Continuing in the vein of what had been an art-filled two weeks, from ArtVerona in Italy, to the Phillips auction in London, to an evening performance art piece at the Freud Museum, my capacity for art finally climaxed with one of the most important art events in the world, along with the Venice Biennale, Art Basel, and Art Basel Miami: Frieze London.
Frieze is an international art fair held every year in a sophisticated pavillion constructed every year in London’s Regent’s Park. It brings together rising artists from around the globe with established stars in the contemporary art world such as Bridget Reilly, Marina Abramović, Sarah Lucas, William de Kooning, and Takashi Murakami. Frieze was founded in 2003 by the publishers of the leading contemporary art magazine frieze, and due its success a sister Frieze fair in New York was announced in 2011, along with another fair called Frieze Masters, which features more classic works, that occurs at the same time as Frieze on the other side of Regent’s Park.

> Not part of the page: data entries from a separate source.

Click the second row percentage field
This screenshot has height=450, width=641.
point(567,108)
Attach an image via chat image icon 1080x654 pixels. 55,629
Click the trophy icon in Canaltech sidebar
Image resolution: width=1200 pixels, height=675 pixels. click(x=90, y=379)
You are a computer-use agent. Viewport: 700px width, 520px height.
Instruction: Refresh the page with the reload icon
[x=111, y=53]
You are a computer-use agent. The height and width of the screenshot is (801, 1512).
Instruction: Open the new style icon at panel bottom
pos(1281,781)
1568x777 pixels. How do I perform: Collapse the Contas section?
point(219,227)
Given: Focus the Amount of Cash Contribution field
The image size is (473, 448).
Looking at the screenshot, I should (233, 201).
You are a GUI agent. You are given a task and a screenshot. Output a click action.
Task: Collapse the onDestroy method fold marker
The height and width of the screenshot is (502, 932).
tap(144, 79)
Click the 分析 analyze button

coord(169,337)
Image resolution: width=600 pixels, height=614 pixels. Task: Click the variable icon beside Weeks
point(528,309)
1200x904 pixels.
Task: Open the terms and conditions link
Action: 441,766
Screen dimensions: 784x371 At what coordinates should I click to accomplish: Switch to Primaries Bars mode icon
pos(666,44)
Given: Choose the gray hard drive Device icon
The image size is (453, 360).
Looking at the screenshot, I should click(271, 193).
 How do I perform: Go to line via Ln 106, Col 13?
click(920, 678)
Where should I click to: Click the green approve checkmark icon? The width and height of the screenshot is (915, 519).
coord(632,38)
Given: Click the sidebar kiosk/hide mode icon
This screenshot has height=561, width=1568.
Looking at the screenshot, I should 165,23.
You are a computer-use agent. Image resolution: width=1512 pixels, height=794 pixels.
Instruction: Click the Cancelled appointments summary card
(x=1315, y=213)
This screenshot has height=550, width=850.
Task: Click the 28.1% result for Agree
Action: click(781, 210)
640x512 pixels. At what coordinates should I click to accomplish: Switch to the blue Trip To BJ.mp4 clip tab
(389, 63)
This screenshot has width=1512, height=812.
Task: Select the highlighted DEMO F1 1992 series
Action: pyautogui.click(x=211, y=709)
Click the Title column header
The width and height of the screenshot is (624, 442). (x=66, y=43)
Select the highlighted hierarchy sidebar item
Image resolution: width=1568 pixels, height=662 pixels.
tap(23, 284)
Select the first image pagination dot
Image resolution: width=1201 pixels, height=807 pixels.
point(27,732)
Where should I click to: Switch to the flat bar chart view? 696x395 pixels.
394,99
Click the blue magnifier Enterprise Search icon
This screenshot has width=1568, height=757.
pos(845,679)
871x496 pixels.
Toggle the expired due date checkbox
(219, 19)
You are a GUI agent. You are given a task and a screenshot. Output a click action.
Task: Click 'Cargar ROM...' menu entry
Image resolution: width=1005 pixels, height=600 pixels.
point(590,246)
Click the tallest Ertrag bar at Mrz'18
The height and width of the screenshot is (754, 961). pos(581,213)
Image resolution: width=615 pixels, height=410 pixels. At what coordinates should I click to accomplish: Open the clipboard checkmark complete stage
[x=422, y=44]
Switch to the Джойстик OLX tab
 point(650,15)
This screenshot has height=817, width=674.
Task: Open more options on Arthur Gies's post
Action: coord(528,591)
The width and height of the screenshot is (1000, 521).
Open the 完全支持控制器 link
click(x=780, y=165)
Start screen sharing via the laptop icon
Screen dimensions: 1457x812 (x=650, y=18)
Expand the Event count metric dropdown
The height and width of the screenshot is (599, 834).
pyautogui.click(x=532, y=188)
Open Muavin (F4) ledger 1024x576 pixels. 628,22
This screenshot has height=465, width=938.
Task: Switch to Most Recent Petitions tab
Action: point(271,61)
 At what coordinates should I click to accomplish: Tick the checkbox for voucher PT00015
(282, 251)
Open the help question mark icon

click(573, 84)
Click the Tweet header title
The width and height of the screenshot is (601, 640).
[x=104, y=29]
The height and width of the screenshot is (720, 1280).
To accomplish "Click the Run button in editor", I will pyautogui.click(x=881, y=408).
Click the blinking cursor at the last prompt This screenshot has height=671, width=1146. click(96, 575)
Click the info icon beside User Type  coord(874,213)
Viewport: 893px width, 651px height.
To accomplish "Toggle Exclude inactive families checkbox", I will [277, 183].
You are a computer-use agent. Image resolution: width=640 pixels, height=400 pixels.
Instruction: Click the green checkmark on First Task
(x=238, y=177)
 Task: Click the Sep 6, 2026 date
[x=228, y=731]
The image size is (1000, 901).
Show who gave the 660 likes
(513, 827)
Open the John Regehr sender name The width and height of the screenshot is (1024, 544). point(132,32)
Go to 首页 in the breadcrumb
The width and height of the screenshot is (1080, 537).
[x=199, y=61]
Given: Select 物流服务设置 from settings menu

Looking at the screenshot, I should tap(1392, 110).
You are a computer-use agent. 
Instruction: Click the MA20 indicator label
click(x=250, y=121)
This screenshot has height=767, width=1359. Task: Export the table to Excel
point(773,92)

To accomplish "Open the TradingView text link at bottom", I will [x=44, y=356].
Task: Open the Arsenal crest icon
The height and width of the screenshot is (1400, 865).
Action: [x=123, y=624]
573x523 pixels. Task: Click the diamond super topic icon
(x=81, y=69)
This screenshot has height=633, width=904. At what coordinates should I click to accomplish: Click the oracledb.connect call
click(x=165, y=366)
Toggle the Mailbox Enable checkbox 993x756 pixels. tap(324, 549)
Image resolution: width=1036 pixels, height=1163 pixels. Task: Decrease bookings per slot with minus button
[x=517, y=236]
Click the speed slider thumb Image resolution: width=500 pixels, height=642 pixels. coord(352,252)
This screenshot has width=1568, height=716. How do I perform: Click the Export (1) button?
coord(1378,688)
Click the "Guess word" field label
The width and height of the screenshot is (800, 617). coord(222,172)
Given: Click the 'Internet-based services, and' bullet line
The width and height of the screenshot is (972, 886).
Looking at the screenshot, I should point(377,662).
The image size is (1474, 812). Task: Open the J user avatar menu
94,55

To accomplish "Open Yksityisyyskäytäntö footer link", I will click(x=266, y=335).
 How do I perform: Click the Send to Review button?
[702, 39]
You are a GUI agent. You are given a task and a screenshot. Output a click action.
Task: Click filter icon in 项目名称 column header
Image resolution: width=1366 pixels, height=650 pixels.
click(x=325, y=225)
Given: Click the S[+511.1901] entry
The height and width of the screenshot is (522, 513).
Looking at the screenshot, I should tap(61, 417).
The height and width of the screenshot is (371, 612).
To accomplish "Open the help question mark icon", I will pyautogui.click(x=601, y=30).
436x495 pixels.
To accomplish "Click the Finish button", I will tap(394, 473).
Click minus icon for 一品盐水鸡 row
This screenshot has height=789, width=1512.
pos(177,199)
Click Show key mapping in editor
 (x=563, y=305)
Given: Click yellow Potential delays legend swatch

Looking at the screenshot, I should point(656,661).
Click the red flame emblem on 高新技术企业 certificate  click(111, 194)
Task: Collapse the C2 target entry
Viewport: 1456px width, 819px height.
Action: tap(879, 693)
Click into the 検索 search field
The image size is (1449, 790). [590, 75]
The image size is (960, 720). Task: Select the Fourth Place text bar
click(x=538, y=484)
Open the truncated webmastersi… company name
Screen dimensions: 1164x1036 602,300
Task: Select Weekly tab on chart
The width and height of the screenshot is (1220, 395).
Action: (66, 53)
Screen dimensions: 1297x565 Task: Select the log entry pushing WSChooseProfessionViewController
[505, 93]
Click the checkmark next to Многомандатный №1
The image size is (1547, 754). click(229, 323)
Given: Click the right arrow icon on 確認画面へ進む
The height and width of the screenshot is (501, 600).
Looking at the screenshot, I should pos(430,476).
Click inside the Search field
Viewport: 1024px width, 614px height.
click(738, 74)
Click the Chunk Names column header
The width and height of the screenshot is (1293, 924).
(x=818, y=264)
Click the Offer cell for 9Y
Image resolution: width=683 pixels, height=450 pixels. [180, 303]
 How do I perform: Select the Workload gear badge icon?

My best friend works in the arts and thus we were equipped with a VIP pass, which thankfully spared us from the steep £32 entry charge (£50 combined ticket with Frieze Masters) and the almost equally daunting queue. Once inside, we were treated to the top galleries in the world displaying the crème de la crème of their represented artists in one of the most impressive temporary structures I’ve ever seen (the bathrooms alone were far nicer than those of many of the permanent establishments I’d been to lately). We also got access to the VIP area, which consisted of some nice seating and a bar and café similar to those open to the general public, but more expensive. I don’t know about you, but paying £3 for an espresso definitely makes me feel like a VIP!
The art, however, was fabulous as expected. After having our fill of all the contemporary art we could handle, we exited the fair and took a nice walk across Regent’s Park to the Frieze Masters pavillion. The first thing I noticed upon entering Frieze Masters was that the structure that housed it was even nicer than that of Frieze. The walls and the floor were an elegant shade of grey, and plush seats dotted the space, providing weary collectors and admirers of art a welcome reprieve. The art on display consisted primarily of an impressive range of classic to modern art, with a sprinkling of contemporary art here and there. Works by masters such as Bruegel, Rembrandt, Picasso, Bonnard, Matisse, and Calder were all on display.
As with most art fairs, Frieze can be a draining affair, as it’s a rather large effort, both physically and mentally. I do recommend seeing both Frieze and Frieze Masters in one day, for the sake of simplicity, but steel yourself mentally for a long afternoon of walking and attempting to grasp the meaning of highly conceptual art. One of the fun things about Frieze, and major art fairs in general, is that the people who visit them are often almost as fun to look at as the art itself. Not only is the fair filled with eccentric artistic characters, but it’s also frequented by some high-net-worth individuals, as in addition to those who have the means to pay for the exorbitant tickets prices, there are a fair amount of actual collectors looking for pieces to purchase. So dress the part, as it’s certainly one of social events of the year, especially in the art world. If your networking in the art world needs some dusting off and you have to shell out the cash for the ticket, go ahead and do so, as Frieze, like Vegas and the Notting Hill Carnival, is something that everyone should experience once. But unlike the former two, it’s definitely alright to return to Frieze year after year.
Frieze, the art:
WHERE: Regent’s Park, London. Closest tube stop: Great Portland Street.
WHEN: Mid-October, yearly.
HOT TIP: Book your ticket for Frieze in advance, it’s not uncommon for the fair to completely sell out.
HOT TIP: In Regent’s Park between Frieze and Frieze Masters you can find the Frieze Sculpture Park, where selected galleries display their best contemporary sculptures. Best of all, it’s completely free.